Я медленно сползла с подоконника и отошла от окна, так, чтобы видеть, что там внизу происходит. Из машины вышел огромный светловолосый бугай. Они о чем-то разговаривали с соседом, вроде мирно, но что-то тревожность моя возрастала. Я все надеялась, что зря, но ровно до того момента, пока из машины не вылез еще один бугай, а соседушка милостиво не кивнул в сторону моих окон. Ну все! Я кинулась в спальню. Поспешно натянула на себя майку, куртку...

«Береженого Бог бережет», — говаривала бабушка, и сейчас я была с ней полностью солидарна. Потом буду разбираться, было, чего бояться, или нет, сперва унесу отсюда ноги.

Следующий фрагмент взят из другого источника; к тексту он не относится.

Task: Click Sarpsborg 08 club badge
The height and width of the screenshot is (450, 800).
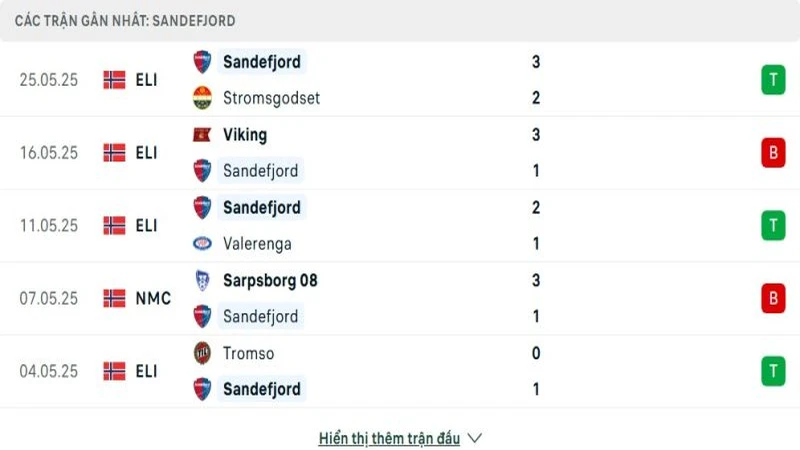Action: (202, 280)
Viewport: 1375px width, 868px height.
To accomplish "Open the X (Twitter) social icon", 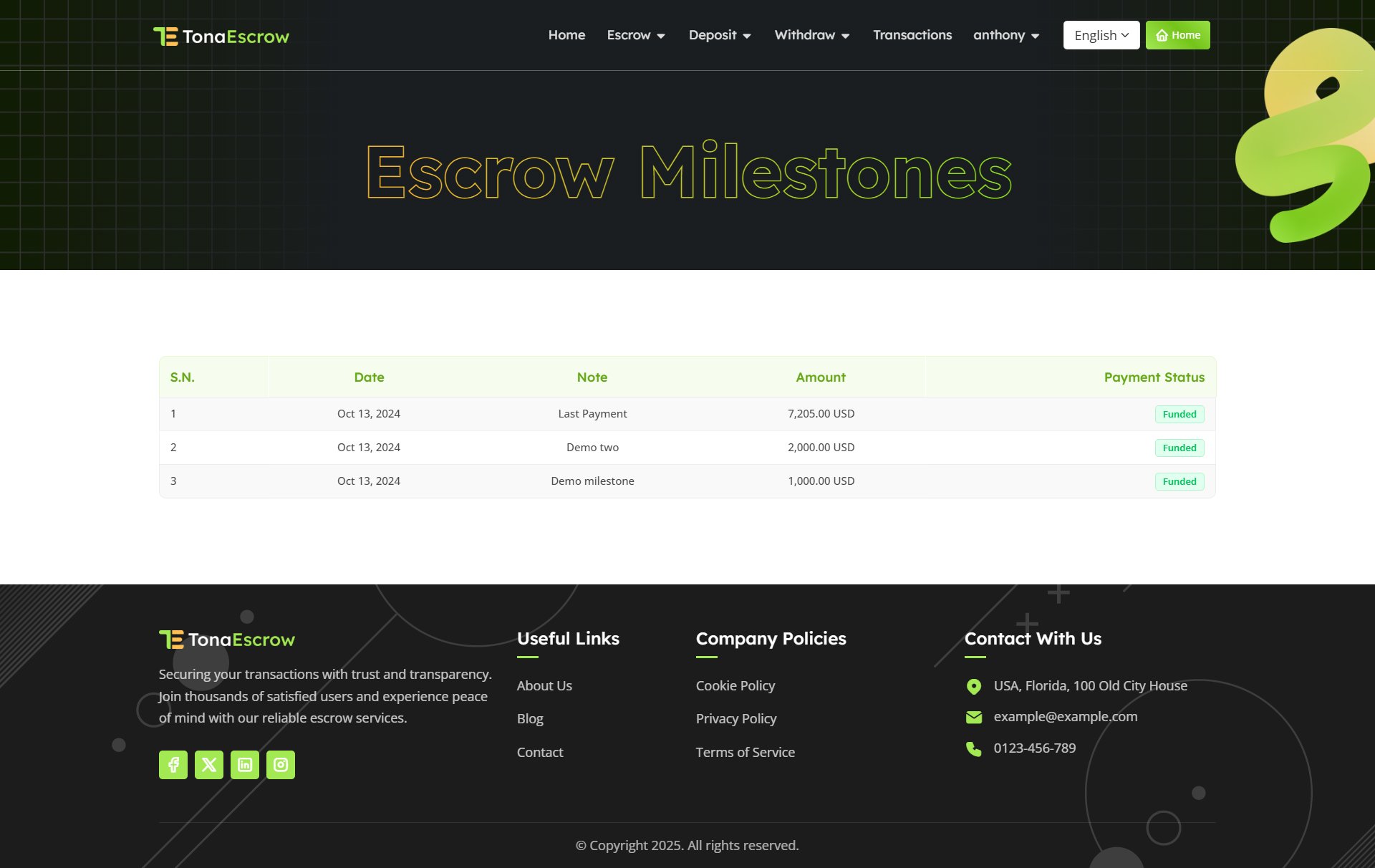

Закинув за плечи рюкзак, прихватила свои кроссовки и ключи из прихожей, тихонько вылезла на площадку. Лифт наш давно уже не работал, так что на мой четвёртый они будут пешком подниматься, а так как баба Аглая опять перед своими дверьми коробки да вещички свои понаставила, то это немного, но задержит их.

Медленно на цыпочках подошла к лестнице и прислушалась. Тихие шаги расслышала отчетливо. Никто из наших соседей так не ходит: будто подкрадывается. А судя по комплектации, они все же должны производить побольше шума.

Военные?

Брат, подкравшись, бывало, сзади и пугая меня, говорил, что для солдата от его бесшумности зависит его жизнь.

Прижавшись к стенке, быстро, но очень тихо побежала вверх по лестнице. Вылезла на крышу и, натянув на себя обувь, кинулась к доске, что была перекинута подростками от нашего дома к соседнему. Дай Бог здоровья деткам, которые часто здесь околачивались вдалеке от ненужных глаз! Я быстро перебежала на другую сторону, но потом вернулась и затянула за собой доску, чтобы после меня никто не мог пройти этой дорогой. Нет, конечно, при желании можно и перепрыгнуть, но справится с этим далеко не каждый.

Пока спускалась с другой стороны многоэтажки, думала, куда податься: к моей подруге Сашке или на дачу? Подставлять подружку не хотелось. Если они действительно за мной пришли, то ей тоже может ни за что достаться. Но ведь и я ни при чем. Что им от меня нужно? Спасла и спасла. А что, если не спасла? Что, если он умер, тот человек?